Are you someone who gets tingles when thinking of a medical environment? Does the thought of the Nurse making you get undressed, and then examining you, thrill you? Does the anticipation of being strapped down to the medical bed or dentist chair invade your thoughts at times? Does the cold hard steel of the medical or dental implements make your pulse race and your blood pressure increase? Have you eroticised a previous medical experience so that you get enjoyment from changing some of the details to suit your fantasy?

Well I think you may well have a medical fetish. One, I think I might just have the treatment for!

There are many different aspects to Medical Fetish and Domination. Much of what happens in a traditional dungeon can be transferred to the medical room. Psychological elements like the loss of control, being vulnerable, being at the mercy of someone else with no idea of what will happen next as well as physical elements like bondage, restraint and pain play are all easily transferable to the clinical environment.

Some people find the clinical environment very alluring. The smell of the antiseptic, the meticulously ordered environment, the cold, hard feel of the stainless steel medical implements or the smell of the rubber from the anaesthetic masks and tubing are what gets their pulse racing and blood pressure rising.

Other patients love watching the procedure from start to finish as the Nurse/Doctor takes her time sterilising the trolley, setting out the instruments, telling her patient what she is going to do to them then administering the treatments. Not knowing whether she is going to be a very warm nurturing nurse or a cold hard-hearted medic is thrilling to some too.

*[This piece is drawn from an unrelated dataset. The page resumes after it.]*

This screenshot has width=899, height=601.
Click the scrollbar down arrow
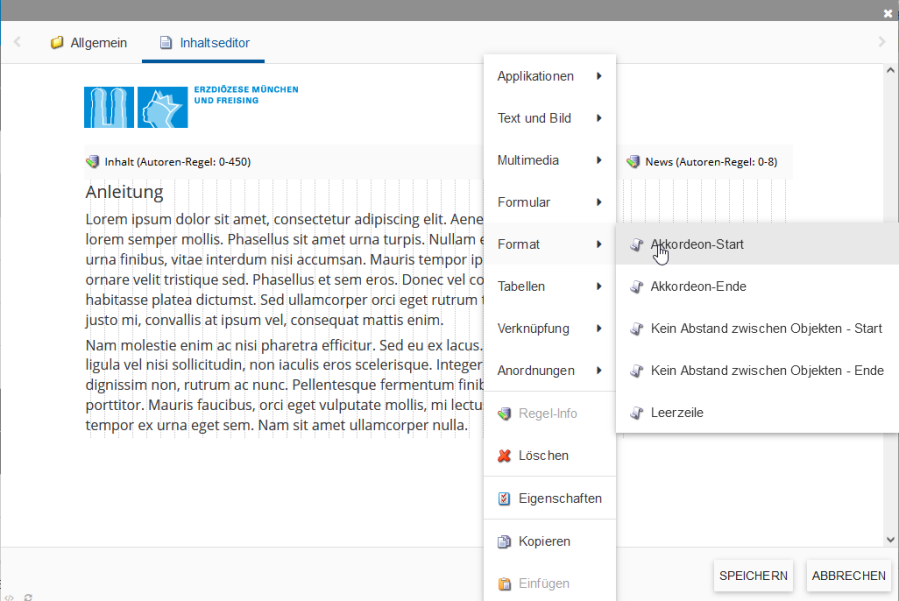890,539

Giving up control of one’s body is a heady trip at the best of times. To give up control when someone else has the ability to modify, contort, stretch and challenge your physical sensations and emotions can be the biggest high you ever get.

For me, I adore the control and revel in reactions – I love to see what different reactions I get from different treatments. I can carry out the procedures with my eyes shut (though really not recommended), therefore I have almost all of my attention on my patient, pushing things as far as is safely and psychologically possible in the moment. There is no mistaking, many of the more extreme medical procedures can be very challenging, but with the right conditions even the most anxious of patients can amaze themselves with what they can handle.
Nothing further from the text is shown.